Introduction: Cavernous malformations is one of the major pathologic categories of vascular malformations
of the nervous system.Because no abnormal vascularity is seen on angiography, it has
been included in the description of cryptic or occult vascular malformations. It affects
CNS in 0.4 to 0.9% of the population, and accounts for 8 to 15% of all vascular malformations.

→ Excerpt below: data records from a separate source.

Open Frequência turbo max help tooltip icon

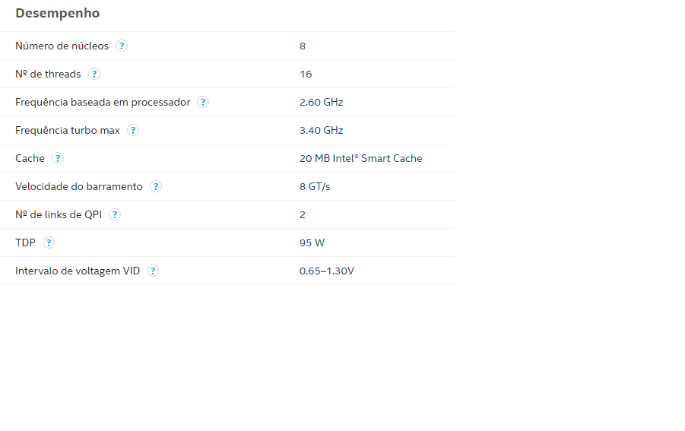(x=133, y=130)
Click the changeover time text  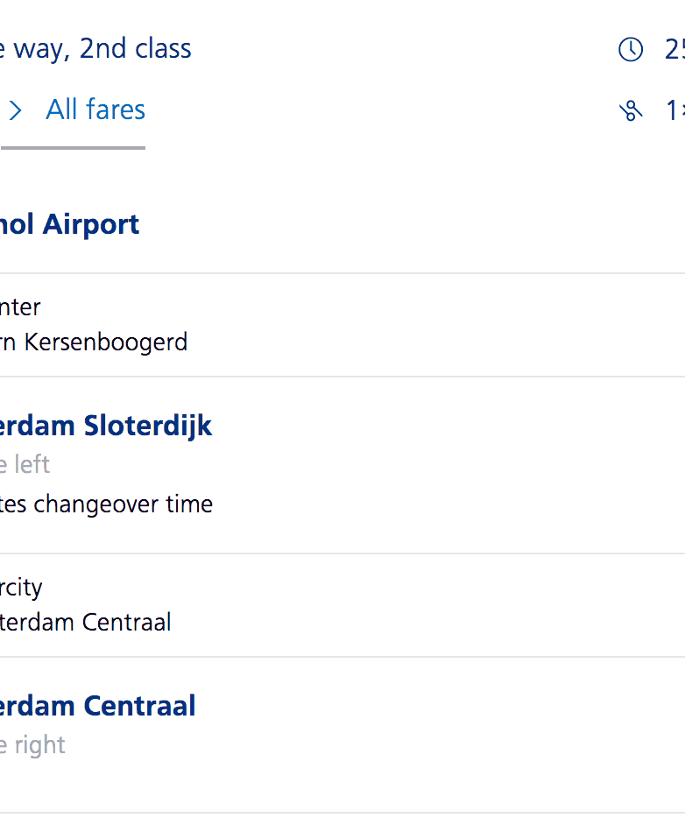pos(107,504)
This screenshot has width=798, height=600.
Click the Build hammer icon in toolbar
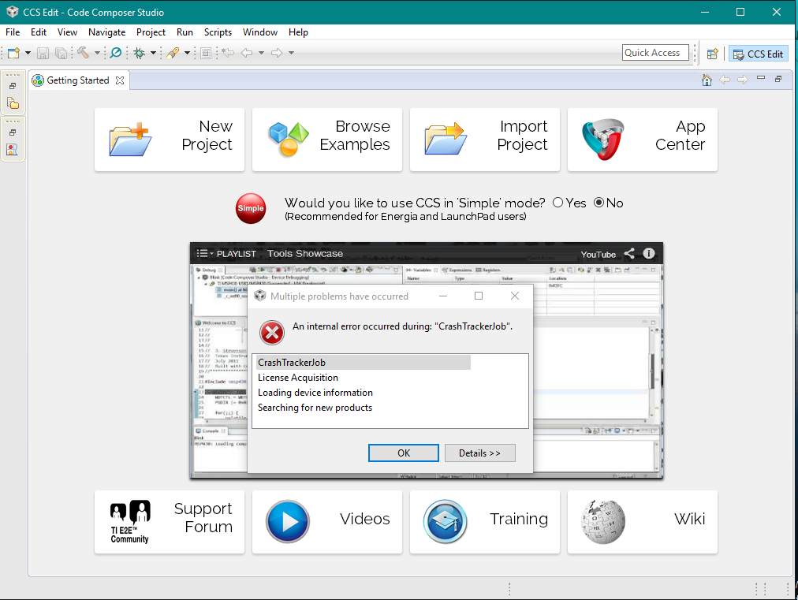[83, 53]
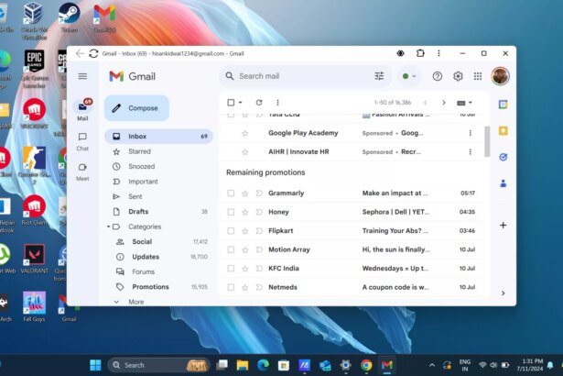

In the brainstem (medulla, pons, and midbrain), its incidence is estimated to range
from 9 to 35%, with a predilection for the pons. Brainstem cavernomas constitute a
special entity. The hemorrhage rate of these cavernomas is up to 30 times greater
than that of other locations. Due to their anatomy, the hemorrhage is more likely
to cause severe neurological deficits.
Material and Method: During the period from 1996 till 2012 we have operated on 54 patients with brainstem,they
were 28 males 26 females, the age ranged from 17 to 63 years, The most common clinical
presentation was cranial nerve deficits and gait disturbances. The surgical approaches
were:
-
subtemporal transtentorial in 16 patients
-
supracerebellar infratentorial median and lateral in 7 patients
-
transsphenoidal transclival 2 patients
-
transoral transclival one patient
-
retromastoid in 10 patients
-
telovelar approach in 18 patients
Electrophysiological monitoring, including monitoring of cranial nerves and somatosensory,
motor, and brainstem evoked potentials were used.
Results: Total excision was achieved in 50 patients.
Complications were:
-
Deterioration of neurological status initially in 15 patients 7 of them improved daramaticaly
almost to preop. Status within weeks.
-
Pulmonary embolism in one patient
-
woud healin disturbance and infection in one patient
Conclusions: Brainstem cavernomas represent a formidable treatment challenge because of their
location within a parenchyma that has critical neurological functions, rendering them
much more difficult to remove than those in other locations. Cavernomas can be resected
safely with optimal surgical approach microsurgical techniques. Factors that affect
the outcome during surgery are preoperative status, size, timing of operation and
complete resection. The goal of surgical intervention should be the complete resection
of the lesion without any neurological impairment. minimally invasive approaches during
resection of the brainstem cavernous malformations, occasionally at the expense of
achieving a complete resection, to improve patient outcomes.